オフにFAとなり、ドジャース入りした大谷翔平の新天地での春季キャンプ(バッテリー組が現地9日、野手組が14日)が始まろうとしている。今ではすっかり米国でもスターの貫禄を見せており、エンゼルス1年目の春季キャンプで時折見せていた戸惑う姿が懐かしく感じる。
【写真】イチローだけじゃない!MLBの年金額「満額支給」の日本人選手がこちら(ほか3人)
「僕は決してネガティブになることはありません」という言葉を、当時の大谷の口から何度となく聞いた。本音の部分もあったのだろうが自らを奮い立たせていたのかもしれない。
「日本ハムからポスティング制度でのメジャー挑戦が容認され、話し合いをした時も多くの質問をされた。条件面ではなくキャンプでの過ごし方や投打二刀流での調整方法だった。可能な限り情報を得てから渡米したかったようだ」(MLBアジア地区担当スカウト)
2018年2月14日に米アリゾナ州テンピでキャンプインを迎えた。初日終了後には「練習のやり方も回り方も全然違う。初めてやったスタイルだが慣れていけばもっとできる」と大谷は語っていた。
「メジャーでの初キャンプでは全てが手探り、覚えることだらけだった。投打二刀流ということで両方の練習メニューを覚えて実践しなければならない。当時は英語の理解力も今ほどではなかったので苦労したはず」(在米スポーツライター)

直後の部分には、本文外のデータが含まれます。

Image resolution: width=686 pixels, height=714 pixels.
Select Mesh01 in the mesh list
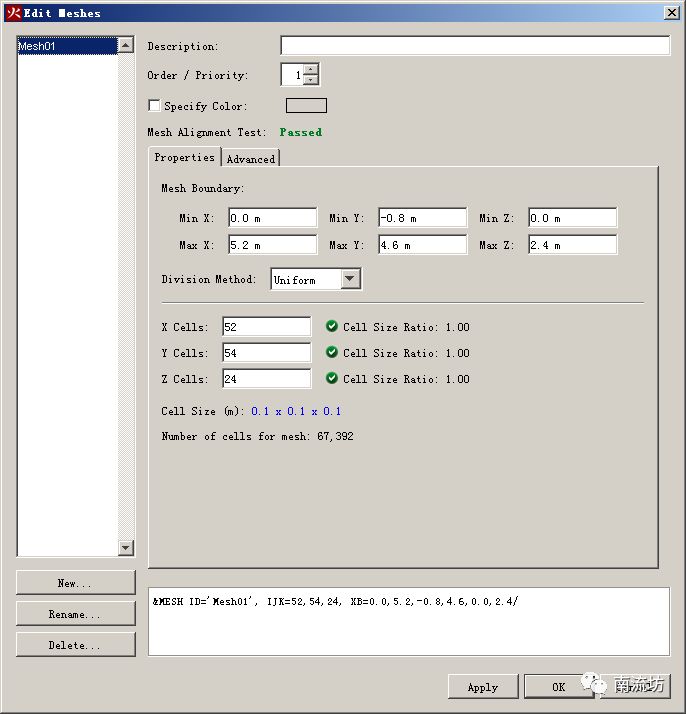click(66, 46)
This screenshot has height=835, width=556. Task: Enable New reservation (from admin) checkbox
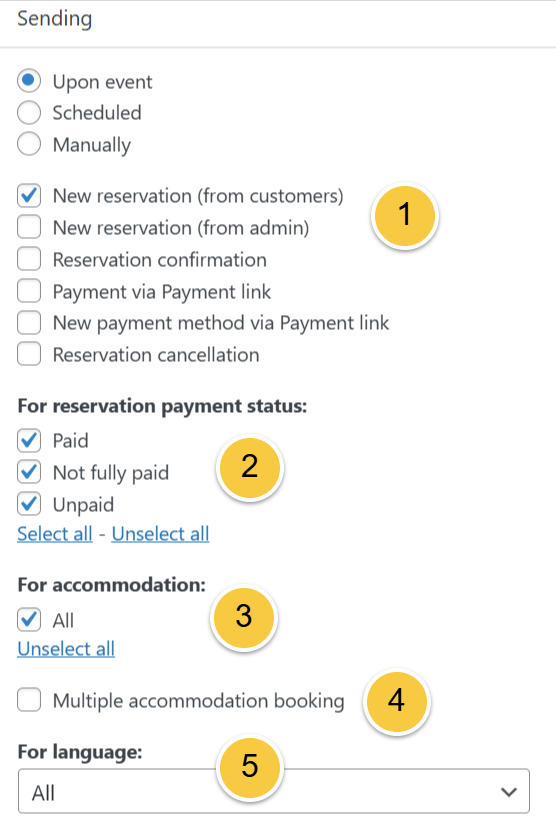pos(29,227)
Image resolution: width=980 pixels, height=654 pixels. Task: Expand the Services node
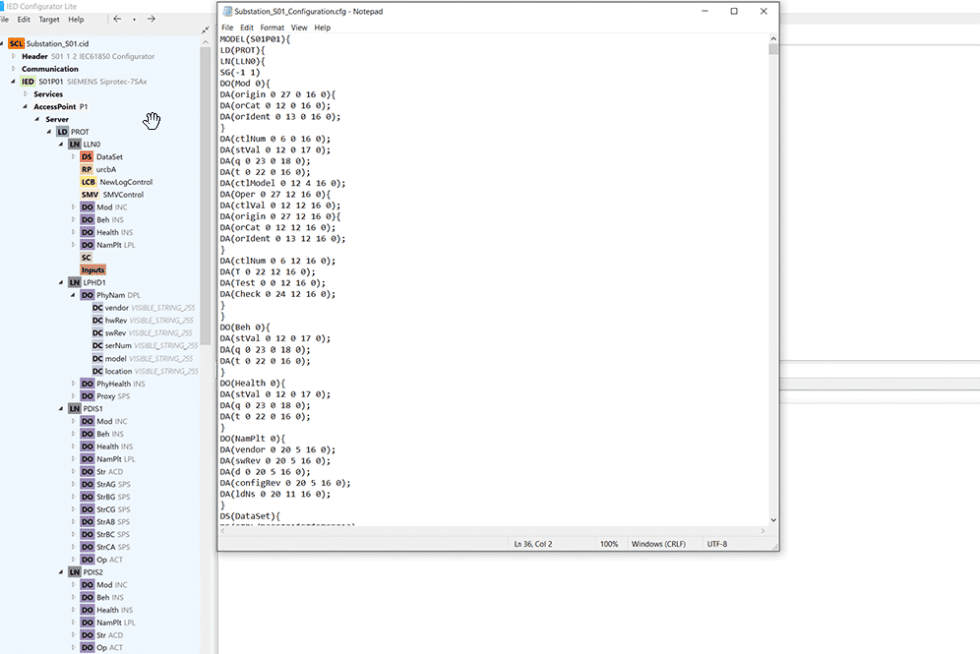coord(25,94)
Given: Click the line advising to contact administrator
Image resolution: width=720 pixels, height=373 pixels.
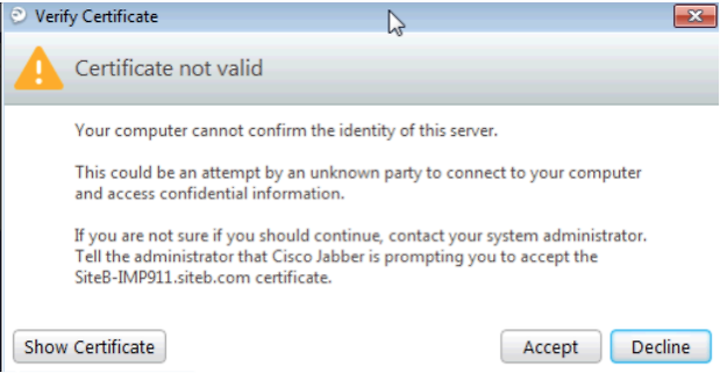Looking at the screenshot, I should coord(360,236).
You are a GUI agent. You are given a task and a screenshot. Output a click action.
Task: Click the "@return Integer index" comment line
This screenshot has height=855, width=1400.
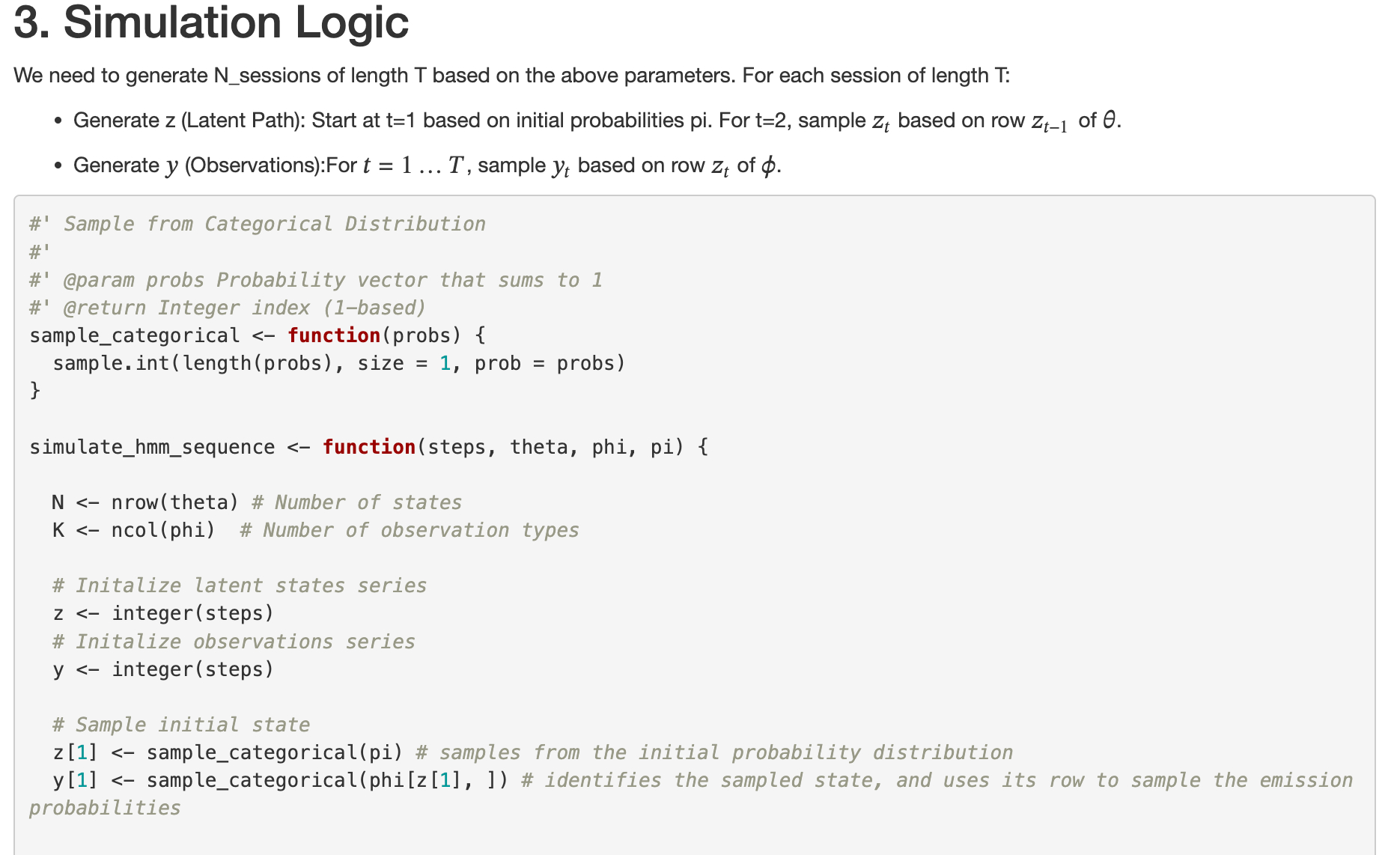(244, 308)
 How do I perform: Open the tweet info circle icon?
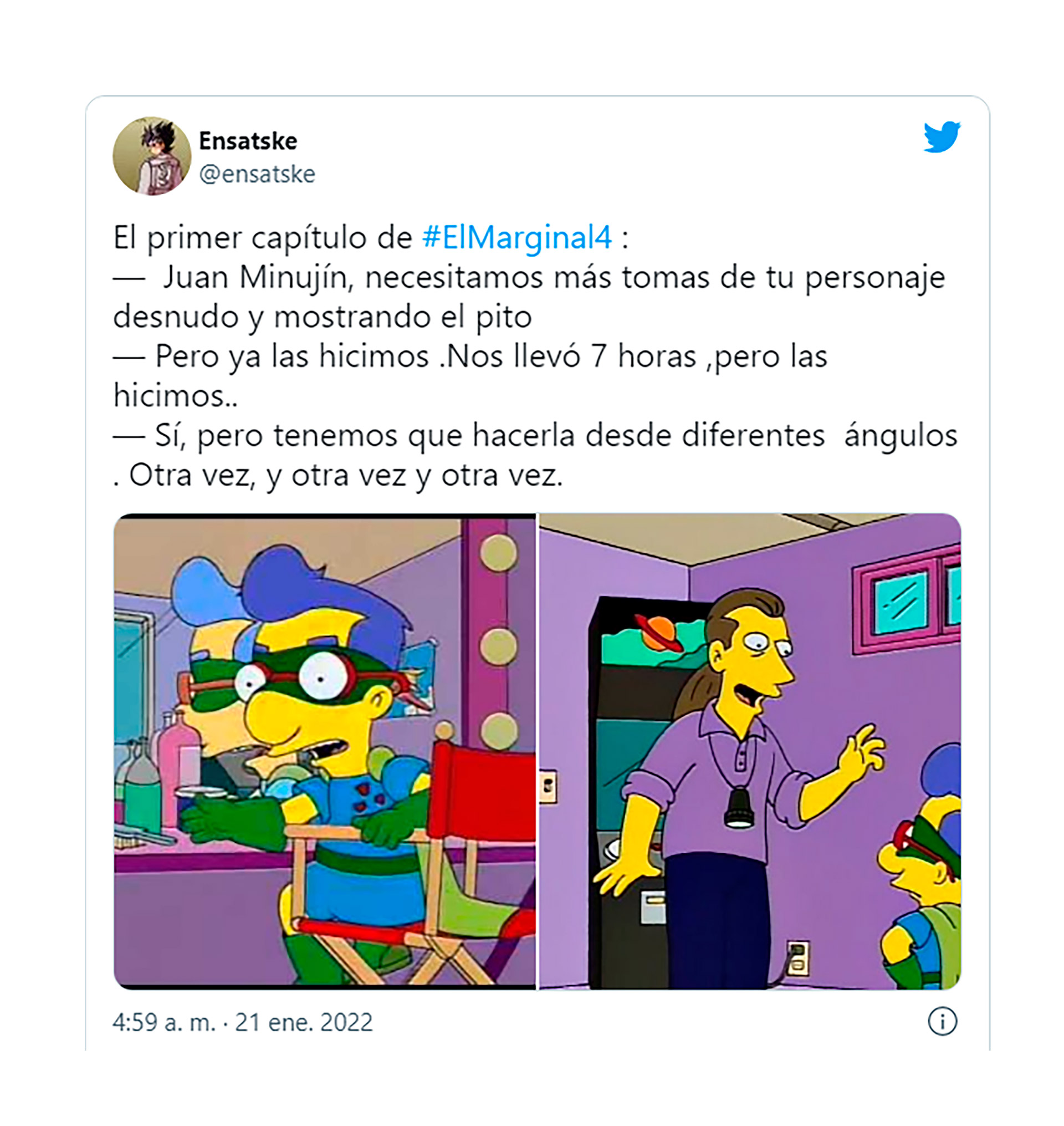(942, 1022)
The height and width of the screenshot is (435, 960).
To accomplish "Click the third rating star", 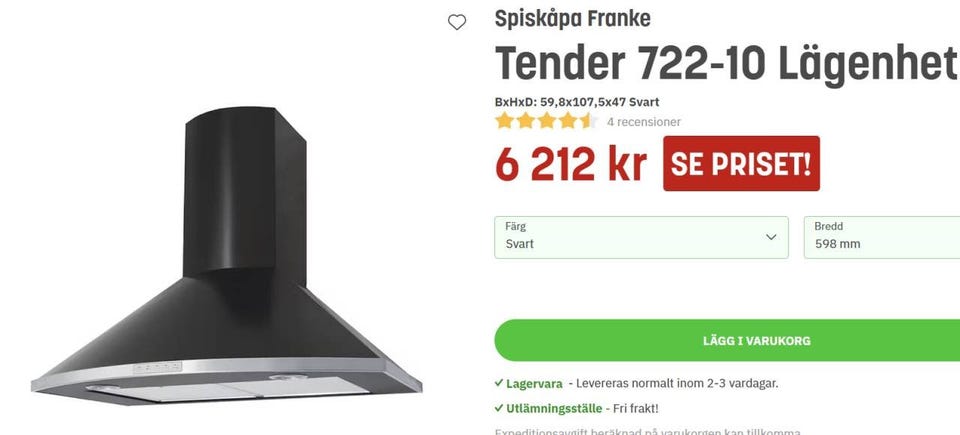I will tap(547, 121).
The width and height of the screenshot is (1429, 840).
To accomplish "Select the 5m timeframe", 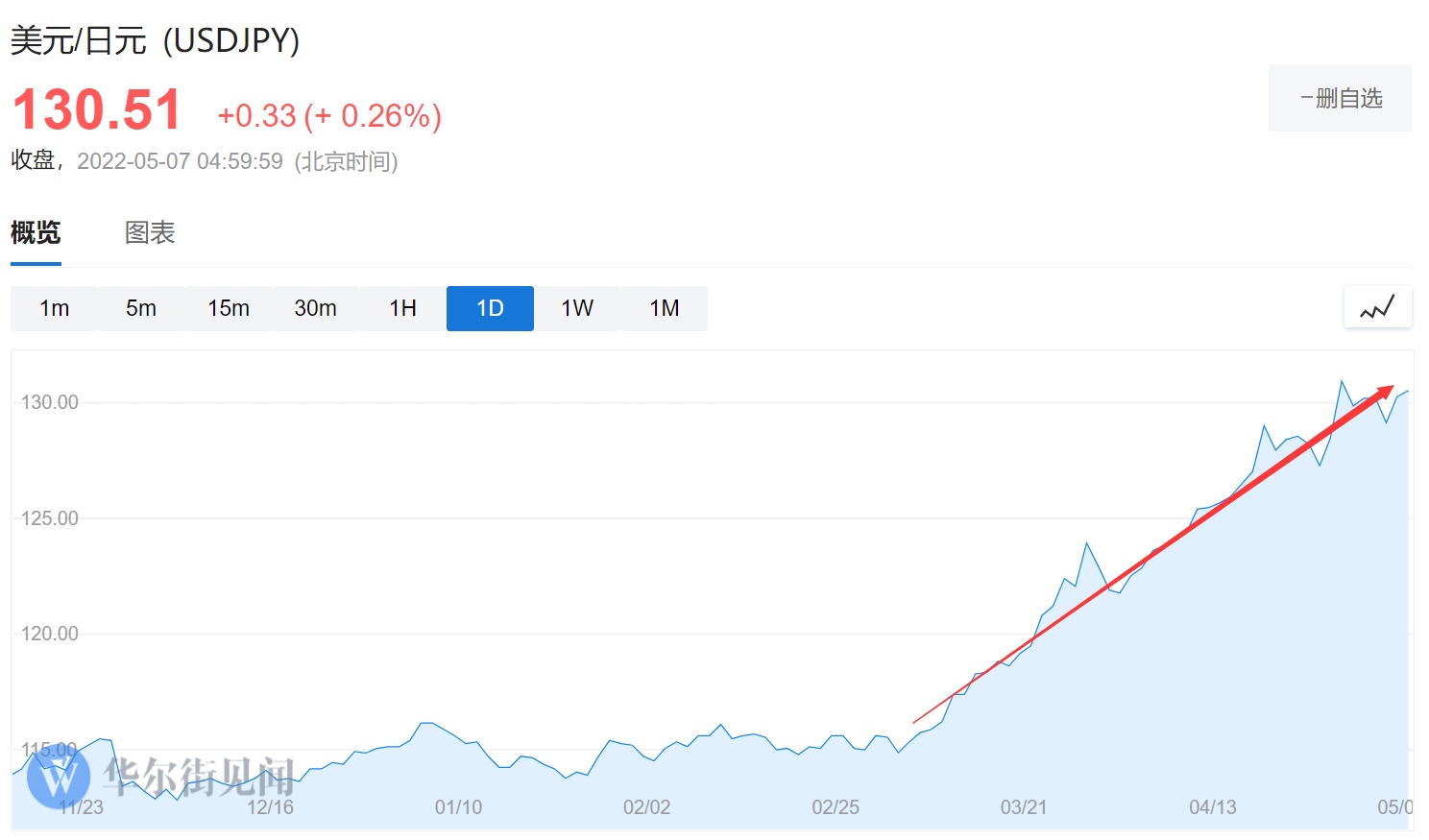I will [x=141, y=308].
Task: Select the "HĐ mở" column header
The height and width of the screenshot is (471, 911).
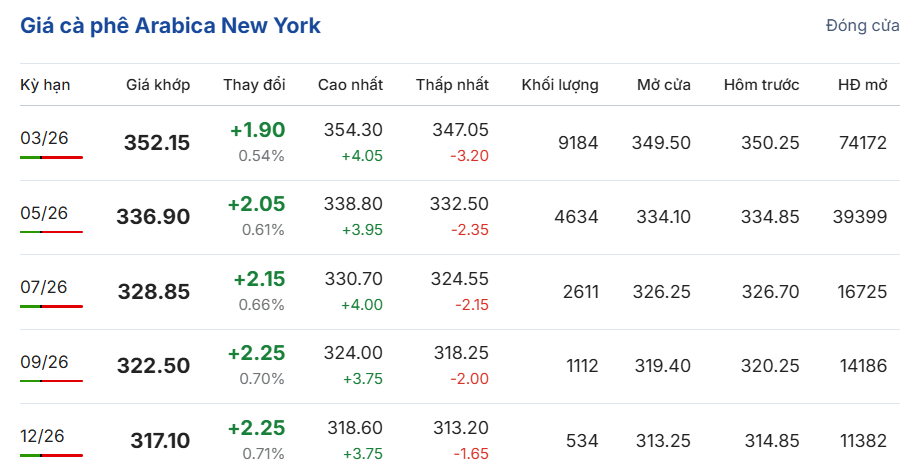Action: pos(862,85)
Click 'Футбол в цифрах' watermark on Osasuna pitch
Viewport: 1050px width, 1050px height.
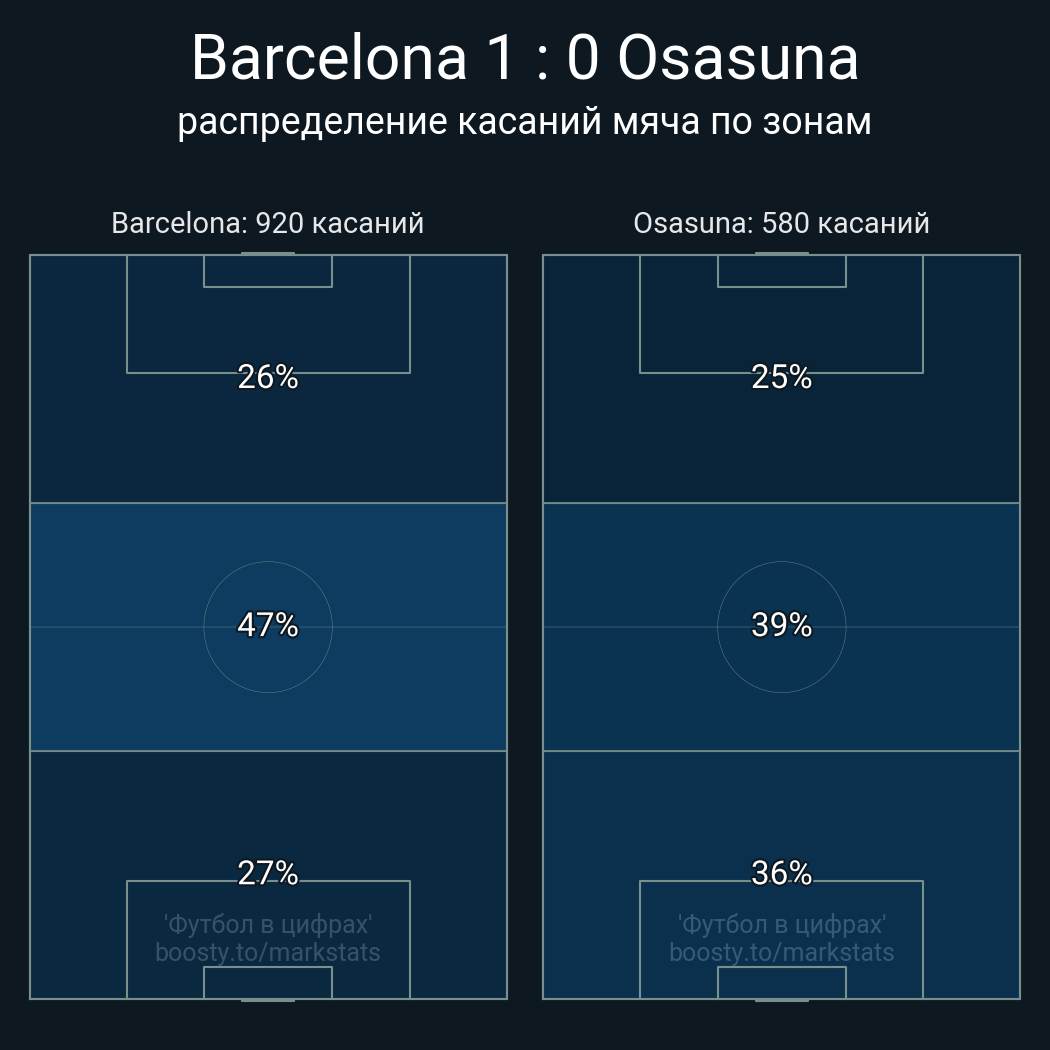(x=781, y=923)
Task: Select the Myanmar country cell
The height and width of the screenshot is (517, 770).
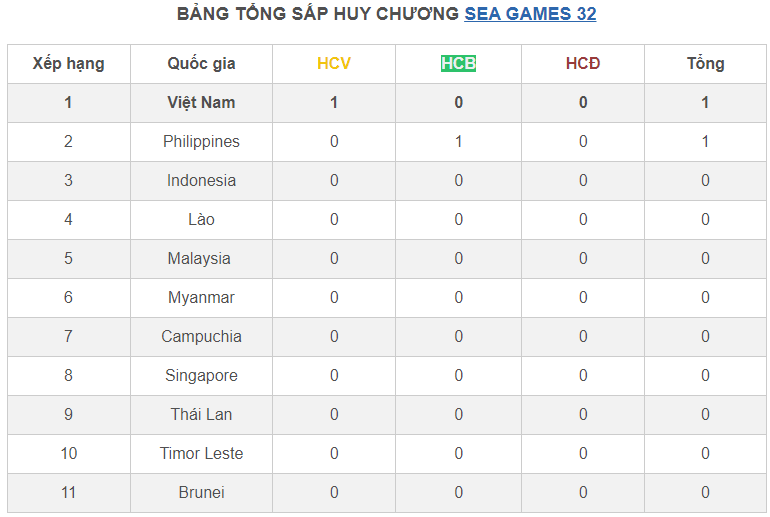Action: pos(201,297)
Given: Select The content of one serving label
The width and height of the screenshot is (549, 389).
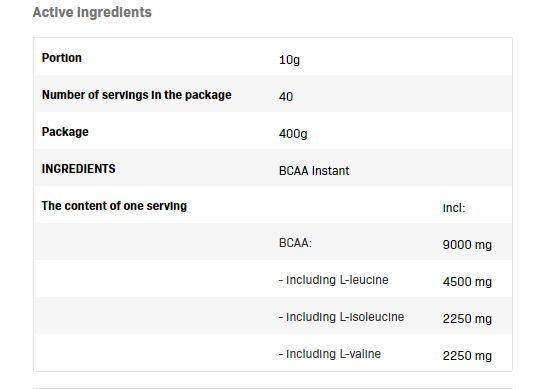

大谷本人の前向きな姿勢と強い意志、そして明るく素直な性格もありチームへ溶け込むのは早かった。加えてグラウンド内外で公私にわたってサポートしてくれる通訳・水原一平氏の存在も大きかった。水原氏は今や日本人なら誰でも知るような有名人となり、スマートに仕事をこなしているイメージもあるが、メジャーでは初の通訳の仕事だっただけに大変な苦労もあったようだ。
「水原氏は日本ハムでの通訳経験はあったがMLB球団での仕事は初でメモを取りながら奮闘していた。重圧も大変だったろうが笑顔を絶やさず時にはイジられ役にもなった。大谷にとって何より心強かったはず」(元日本ハム担当記者)
水原氏はレッドソックスなどで活躍した岡島秀樹氏の通訳としてヤンキース職員になるはずだったが、(岡島氏に)フィジカルチェックで異常が見つかり2人ともに契約解除となった。エンゼルスでは自身も慣れない中で大谷をサポート。大谷とメジャーのキャリアを二人三脚で歩んできたと言っても過言ではないだろう。